**Activity**
Quote exactly, and only, the lines of the material below from the line with "DOMANI (49, 417)" through the line with "CELEBRITY (54, 284)".
★ ★ ★
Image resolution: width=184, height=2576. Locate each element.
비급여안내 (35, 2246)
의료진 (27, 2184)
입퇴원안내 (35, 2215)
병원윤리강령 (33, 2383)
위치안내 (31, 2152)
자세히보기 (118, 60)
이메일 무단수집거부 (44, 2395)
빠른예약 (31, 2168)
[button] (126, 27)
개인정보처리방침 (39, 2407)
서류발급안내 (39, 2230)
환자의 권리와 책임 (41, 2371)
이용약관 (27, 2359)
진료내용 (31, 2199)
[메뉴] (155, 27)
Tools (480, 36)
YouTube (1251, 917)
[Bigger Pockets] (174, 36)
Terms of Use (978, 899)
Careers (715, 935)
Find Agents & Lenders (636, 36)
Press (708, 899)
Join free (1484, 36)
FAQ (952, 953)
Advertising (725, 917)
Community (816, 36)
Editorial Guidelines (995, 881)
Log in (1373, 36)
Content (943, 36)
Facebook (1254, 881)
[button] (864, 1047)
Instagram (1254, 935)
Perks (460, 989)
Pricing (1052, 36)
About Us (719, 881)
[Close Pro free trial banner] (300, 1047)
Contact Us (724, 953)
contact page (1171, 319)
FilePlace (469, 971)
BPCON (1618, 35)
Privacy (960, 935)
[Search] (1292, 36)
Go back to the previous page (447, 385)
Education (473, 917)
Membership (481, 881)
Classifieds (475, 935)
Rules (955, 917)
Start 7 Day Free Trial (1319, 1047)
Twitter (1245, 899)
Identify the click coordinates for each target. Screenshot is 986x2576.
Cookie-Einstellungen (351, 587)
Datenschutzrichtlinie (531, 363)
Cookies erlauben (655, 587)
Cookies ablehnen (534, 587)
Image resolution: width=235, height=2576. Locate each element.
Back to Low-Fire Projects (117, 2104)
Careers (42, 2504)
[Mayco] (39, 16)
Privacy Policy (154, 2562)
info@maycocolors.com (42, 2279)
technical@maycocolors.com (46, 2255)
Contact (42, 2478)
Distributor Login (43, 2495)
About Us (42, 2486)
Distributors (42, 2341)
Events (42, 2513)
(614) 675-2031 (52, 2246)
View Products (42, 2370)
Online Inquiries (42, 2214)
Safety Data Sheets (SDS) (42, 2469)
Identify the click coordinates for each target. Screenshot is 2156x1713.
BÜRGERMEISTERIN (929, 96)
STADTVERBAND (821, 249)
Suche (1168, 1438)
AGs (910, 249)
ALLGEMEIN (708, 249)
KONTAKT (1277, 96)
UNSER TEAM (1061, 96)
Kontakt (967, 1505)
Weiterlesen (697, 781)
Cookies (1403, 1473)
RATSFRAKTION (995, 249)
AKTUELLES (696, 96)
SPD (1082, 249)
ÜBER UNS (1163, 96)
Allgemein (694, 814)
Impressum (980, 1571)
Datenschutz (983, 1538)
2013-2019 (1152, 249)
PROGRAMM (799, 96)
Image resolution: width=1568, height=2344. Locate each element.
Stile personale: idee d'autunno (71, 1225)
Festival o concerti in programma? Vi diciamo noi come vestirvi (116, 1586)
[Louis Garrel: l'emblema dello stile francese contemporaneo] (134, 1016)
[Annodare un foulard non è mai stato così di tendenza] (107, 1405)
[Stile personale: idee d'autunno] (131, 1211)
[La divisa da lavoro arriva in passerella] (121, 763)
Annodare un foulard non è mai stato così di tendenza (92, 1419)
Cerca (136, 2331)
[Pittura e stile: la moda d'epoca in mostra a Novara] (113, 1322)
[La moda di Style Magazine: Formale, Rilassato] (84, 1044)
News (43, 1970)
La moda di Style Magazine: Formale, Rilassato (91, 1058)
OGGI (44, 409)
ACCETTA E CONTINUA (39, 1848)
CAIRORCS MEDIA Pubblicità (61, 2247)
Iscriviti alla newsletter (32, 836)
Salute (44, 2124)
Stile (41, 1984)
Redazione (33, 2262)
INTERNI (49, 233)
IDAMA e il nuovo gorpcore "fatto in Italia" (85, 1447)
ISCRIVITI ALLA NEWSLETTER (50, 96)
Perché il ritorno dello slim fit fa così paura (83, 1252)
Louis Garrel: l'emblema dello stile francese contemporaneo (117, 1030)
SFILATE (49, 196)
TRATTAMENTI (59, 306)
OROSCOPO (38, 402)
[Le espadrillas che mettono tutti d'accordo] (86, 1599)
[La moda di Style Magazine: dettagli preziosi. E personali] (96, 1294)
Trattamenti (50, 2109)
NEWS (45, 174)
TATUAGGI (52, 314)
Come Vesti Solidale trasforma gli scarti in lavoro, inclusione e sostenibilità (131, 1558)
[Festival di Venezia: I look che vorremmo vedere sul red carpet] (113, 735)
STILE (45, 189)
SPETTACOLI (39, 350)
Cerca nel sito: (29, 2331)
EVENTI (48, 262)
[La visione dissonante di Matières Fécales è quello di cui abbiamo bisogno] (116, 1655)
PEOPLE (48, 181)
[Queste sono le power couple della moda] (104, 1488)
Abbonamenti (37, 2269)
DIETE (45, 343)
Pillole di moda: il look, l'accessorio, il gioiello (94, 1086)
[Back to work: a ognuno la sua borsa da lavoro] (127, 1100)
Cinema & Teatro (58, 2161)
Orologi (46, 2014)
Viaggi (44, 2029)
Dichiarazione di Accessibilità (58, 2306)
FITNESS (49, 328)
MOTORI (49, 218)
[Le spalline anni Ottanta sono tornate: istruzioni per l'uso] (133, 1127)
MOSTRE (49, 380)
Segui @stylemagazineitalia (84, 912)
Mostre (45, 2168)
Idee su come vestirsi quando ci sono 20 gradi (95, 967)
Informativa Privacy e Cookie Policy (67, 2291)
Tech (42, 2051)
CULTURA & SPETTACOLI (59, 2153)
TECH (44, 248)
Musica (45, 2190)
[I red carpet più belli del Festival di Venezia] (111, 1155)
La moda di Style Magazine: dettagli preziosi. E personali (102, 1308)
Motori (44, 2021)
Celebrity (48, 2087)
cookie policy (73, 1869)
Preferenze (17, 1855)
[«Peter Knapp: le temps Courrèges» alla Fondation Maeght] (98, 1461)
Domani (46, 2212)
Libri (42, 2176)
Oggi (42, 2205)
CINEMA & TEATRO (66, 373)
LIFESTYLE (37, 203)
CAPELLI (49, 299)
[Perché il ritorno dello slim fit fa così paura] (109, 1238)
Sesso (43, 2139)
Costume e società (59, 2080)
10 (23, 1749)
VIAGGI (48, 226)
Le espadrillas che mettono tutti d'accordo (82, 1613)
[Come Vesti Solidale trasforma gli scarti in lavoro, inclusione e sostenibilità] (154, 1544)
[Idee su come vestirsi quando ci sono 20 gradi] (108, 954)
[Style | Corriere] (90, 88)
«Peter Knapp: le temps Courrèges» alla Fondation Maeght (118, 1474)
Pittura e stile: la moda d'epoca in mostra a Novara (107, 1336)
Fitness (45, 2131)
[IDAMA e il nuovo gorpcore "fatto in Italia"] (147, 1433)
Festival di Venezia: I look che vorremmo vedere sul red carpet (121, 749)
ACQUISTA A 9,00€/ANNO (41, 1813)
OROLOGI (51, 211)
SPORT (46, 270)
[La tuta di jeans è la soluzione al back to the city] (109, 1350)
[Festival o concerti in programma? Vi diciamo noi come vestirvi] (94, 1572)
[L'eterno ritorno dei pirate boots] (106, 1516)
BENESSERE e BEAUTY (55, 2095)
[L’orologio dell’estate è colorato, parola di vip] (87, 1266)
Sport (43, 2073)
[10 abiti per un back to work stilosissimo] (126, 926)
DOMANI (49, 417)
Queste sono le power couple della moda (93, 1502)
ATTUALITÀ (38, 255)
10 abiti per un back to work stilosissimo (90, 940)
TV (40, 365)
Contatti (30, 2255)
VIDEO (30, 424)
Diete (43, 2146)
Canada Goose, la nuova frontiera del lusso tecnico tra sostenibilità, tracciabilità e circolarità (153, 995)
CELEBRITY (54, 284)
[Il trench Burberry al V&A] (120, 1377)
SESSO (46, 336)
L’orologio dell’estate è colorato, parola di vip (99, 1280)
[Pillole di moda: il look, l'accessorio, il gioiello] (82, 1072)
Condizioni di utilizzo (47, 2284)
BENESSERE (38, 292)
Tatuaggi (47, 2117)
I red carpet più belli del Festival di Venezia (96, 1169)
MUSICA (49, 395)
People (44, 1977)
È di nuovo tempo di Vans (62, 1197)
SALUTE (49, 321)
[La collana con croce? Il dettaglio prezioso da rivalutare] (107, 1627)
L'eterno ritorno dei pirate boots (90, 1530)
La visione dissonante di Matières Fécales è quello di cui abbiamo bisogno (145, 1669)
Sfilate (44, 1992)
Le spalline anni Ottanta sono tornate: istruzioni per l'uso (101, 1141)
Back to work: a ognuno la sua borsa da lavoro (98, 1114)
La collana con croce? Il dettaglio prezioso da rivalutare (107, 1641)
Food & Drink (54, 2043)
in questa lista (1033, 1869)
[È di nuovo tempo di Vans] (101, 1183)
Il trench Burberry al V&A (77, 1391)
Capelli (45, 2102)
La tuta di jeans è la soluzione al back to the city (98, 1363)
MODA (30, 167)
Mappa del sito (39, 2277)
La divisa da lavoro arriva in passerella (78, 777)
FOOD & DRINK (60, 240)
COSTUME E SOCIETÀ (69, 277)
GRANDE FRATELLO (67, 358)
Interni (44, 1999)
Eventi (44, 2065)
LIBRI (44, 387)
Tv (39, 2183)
★ ★ ★
**Exercise response**
DOMANI (49, 417)
Queste sono le power couple della moda (93, 1502)
ATTUALITÀ (38, 255)
10 abiti per un back to work stilosissimo (90, 940)
TV (40, 365)
Contatti (30, 2255)
VIDEO (30, 424)
Diete (43, 2146)
Canada Goose, la nuova frontiera del lusso tecnico tra sostenibilità, tracciabilità e circolarità (153, 995)
CELEBRITY (54, 284)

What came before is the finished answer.